A prescindere dalla scelta del registro completamente sbagliato per la circostanza, la cara ragazza lasciava in sospeso un'ipotetica (con "siccome"!), sbagliava tutta la sintassi (parliamo di tre righe di mail), last but not least scriveva il suo nome e cognome minuscolo.
Ora, non dovrebbe costituire un appunto come questo, fatto da un docente universitario, l'incapacità di scrivere una lettera formale per ottenere una banalissima informazione, la percezione di un insuccesso? Non è questo che dovremmo evitare invece della lacrimuccia davanti al compitino di scuola media tutto rosso? Se facciamo occhiacci cattivi invece di pacche sulle spalle, non ci penseranno magari due secondi in più prima di premere invio?

Il ragazzo cui fai occhi cattivi riesce a fare senza problemi il passaggio fonema grafema o per qualche motivo non riesce ad azzeccare le doppie o altro?

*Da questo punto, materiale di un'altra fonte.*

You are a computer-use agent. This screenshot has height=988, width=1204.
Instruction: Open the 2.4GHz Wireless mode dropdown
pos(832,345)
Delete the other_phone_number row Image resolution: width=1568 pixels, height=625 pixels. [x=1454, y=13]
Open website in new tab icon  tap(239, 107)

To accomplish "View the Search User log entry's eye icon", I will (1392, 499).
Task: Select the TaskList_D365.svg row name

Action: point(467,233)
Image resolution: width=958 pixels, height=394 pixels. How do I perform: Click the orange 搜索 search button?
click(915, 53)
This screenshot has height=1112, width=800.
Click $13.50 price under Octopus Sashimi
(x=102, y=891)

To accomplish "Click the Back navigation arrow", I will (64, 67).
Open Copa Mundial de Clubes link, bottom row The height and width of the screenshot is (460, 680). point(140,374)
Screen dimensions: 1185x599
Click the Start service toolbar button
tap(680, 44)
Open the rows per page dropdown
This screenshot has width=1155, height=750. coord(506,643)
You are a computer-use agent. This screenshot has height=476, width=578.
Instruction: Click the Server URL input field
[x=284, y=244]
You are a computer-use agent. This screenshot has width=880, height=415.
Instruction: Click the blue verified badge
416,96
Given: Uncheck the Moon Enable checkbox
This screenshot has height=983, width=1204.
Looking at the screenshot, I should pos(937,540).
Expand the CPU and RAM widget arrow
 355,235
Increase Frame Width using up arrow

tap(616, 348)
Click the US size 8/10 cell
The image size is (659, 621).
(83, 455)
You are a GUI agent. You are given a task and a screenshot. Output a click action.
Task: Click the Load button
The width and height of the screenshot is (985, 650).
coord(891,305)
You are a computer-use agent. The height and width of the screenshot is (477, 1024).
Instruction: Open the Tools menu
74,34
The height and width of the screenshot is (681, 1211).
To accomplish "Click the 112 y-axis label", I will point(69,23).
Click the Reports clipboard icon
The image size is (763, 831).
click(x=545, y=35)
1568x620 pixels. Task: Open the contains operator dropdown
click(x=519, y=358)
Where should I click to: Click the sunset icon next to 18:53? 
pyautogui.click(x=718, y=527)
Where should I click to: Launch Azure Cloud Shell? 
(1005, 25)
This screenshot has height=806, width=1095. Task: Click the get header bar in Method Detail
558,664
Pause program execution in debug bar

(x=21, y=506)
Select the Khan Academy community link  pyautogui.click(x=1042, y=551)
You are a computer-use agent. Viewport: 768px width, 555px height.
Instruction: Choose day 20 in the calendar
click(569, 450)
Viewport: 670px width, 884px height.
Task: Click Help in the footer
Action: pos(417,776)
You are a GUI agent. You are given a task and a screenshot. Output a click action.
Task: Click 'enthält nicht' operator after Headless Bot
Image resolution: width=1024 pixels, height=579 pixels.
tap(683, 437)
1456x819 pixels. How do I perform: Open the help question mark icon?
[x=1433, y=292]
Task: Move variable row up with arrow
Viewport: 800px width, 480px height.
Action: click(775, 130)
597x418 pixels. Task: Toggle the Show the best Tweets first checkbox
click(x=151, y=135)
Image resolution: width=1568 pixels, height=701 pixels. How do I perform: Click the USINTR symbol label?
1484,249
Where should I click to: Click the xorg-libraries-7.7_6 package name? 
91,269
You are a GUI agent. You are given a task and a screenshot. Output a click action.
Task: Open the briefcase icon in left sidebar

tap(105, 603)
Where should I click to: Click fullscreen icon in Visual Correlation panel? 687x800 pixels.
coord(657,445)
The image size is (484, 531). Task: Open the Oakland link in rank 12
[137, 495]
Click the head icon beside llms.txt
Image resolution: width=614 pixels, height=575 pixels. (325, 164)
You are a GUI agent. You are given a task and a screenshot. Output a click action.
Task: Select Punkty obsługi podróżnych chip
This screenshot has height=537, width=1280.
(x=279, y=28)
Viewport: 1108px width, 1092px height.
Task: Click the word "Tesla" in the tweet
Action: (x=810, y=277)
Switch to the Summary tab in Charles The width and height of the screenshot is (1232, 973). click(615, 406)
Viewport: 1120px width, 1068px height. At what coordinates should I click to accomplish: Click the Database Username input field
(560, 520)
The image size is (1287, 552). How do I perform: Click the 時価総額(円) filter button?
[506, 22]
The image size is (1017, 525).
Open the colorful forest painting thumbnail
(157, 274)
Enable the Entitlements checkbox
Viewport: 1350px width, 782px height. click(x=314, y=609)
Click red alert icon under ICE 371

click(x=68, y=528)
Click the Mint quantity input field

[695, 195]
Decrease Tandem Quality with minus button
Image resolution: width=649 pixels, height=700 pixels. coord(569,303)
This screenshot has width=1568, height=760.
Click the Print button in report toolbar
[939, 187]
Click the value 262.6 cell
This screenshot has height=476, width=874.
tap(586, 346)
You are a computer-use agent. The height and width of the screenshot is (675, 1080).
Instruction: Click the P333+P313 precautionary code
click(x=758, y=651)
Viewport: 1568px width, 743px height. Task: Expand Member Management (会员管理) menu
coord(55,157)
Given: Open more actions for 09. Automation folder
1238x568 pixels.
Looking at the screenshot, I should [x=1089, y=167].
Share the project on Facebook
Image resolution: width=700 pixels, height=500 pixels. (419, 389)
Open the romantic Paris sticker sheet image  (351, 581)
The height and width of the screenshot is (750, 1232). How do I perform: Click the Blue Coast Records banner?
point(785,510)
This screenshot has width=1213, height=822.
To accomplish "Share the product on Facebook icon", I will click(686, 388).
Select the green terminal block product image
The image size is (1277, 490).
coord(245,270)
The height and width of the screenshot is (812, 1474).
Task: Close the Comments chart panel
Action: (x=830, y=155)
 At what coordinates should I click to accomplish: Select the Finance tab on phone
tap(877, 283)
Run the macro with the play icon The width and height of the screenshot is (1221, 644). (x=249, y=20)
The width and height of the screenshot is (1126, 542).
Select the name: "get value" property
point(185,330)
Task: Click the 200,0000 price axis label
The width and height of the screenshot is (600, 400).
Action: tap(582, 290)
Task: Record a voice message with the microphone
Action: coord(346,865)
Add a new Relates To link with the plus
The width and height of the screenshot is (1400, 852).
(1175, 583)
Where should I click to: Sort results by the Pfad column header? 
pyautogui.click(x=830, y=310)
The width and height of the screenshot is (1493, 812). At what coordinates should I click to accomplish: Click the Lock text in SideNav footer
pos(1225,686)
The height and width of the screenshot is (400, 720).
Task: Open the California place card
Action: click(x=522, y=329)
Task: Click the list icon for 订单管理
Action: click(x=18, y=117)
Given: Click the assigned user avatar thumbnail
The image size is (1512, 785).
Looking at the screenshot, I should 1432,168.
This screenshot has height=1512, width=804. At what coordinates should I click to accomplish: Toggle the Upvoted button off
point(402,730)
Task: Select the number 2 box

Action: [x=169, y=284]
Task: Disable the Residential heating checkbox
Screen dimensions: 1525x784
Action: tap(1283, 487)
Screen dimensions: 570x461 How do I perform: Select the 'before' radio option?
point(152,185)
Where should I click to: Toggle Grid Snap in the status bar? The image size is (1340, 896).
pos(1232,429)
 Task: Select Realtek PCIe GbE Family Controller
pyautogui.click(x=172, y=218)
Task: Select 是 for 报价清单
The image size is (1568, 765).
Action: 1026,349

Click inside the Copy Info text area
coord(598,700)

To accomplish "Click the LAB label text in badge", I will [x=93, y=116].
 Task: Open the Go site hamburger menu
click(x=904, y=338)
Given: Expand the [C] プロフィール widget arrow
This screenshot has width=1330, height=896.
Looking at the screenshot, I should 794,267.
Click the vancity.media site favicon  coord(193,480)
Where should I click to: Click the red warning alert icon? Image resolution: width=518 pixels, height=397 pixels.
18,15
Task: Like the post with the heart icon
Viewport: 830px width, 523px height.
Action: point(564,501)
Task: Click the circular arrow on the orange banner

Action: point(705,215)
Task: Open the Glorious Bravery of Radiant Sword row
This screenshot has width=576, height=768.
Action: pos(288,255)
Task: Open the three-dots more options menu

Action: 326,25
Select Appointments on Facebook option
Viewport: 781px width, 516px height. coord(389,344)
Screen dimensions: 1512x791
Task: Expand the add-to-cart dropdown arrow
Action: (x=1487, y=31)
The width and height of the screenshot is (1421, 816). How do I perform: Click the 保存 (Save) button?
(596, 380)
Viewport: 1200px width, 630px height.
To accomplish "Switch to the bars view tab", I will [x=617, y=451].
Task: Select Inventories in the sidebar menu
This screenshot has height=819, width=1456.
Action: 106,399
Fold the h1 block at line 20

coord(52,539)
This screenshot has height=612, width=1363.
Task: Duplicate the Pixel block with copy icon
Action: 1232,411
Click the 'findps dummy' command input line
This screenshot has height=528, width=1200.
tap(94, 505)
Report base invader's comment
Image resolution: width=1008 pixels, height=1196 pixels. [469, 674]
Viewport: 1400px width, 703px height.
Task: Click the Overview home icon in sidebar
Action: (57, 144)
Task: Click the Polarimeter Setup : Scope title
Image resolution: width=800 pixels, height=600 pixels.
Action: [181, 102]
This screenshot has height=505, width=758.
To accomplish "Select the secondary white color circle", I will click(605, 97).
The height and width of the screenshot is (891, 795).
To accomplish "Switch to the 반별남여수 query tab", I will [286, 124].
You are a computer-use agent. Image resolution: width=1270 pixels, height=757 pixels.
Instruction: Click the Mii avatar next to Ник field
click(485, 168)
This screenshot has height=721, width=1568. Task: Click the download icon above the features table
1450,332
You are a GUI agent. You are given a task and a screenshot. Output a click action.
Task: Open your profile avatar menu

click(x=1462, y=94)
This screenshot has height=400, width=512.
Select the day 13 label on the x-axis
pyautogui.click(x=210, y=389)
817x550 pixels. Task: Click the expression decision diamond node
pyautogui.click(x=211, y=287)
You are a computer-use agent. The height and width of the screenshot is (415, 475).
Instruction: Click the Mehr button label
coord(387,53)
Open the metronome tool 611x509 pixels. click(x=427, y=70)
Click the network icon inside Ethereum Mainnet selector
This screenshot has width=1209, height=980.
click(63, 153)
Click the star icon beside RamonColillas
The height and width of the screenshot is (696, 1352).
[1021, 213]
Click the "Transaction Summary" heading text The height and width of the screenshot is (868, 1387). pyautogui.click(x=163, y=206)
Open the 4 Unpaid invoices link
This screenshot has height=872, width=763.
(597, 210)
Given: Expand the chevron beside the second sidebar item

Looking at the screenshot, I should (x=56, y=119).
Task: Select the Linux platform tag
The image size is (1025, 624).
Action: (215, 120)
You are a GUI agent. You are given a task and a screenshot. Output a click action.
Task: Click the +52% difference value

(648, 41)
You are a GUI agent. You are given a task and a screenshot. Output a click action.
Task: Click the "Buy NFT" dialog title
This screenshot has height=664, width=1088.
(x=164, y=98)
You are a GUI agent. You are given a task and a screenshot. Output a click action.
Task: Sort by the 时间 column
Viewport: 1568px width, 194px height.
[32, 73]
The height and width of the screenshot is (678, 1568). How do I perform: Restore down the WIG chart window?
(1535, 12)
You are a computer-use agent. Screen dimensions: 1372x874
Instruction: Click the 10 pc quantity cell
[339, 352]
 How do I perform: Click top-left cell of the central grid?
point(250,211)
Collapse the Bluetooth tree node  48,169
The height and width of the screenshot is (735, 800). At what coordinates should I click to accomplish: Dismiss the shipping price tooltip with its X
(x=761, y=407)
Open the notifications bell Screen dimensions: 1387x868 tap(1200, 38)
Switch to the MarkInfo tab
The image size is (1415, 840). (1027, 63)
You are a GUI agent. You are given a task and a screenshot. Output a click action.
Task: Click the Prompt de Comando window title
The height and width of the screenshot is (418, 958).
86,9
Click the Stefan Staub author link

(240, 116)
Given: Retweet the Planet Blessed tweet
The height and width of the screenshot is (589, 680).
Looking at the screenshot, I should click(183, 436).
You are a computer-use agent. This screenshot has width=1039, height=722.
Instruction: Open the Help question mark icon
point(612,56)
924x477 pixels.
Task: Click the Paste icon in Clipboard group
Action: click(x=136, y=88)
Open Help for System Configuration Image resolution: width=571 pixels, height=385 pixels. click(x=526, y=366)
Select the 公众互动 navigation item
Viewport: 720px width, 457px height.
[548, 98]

Se lo riesce a fare puoi anche fargli gli occhi cattivi e ci penserà forse due volte prima di scrivere che il calciatore calcia la pala.

Se proprio non ci riesce perchè è disortografico e se ci pensa mille volte e una ogni tanto l'azzecca perchè sa che ci vuole ma non sempre riesce poi a trasferire bene il suo pensiero (molto banalizzato non facciamo le pulci su questo) cosa gli dici in continuazione che sbaglia?  lo mortifichi e lo fai desistere.

La soluzione e smettere di dirglielo, non dirglielo in inglese; la soluzione è smettere di segnare gli errori, non segnarli con la penna verde.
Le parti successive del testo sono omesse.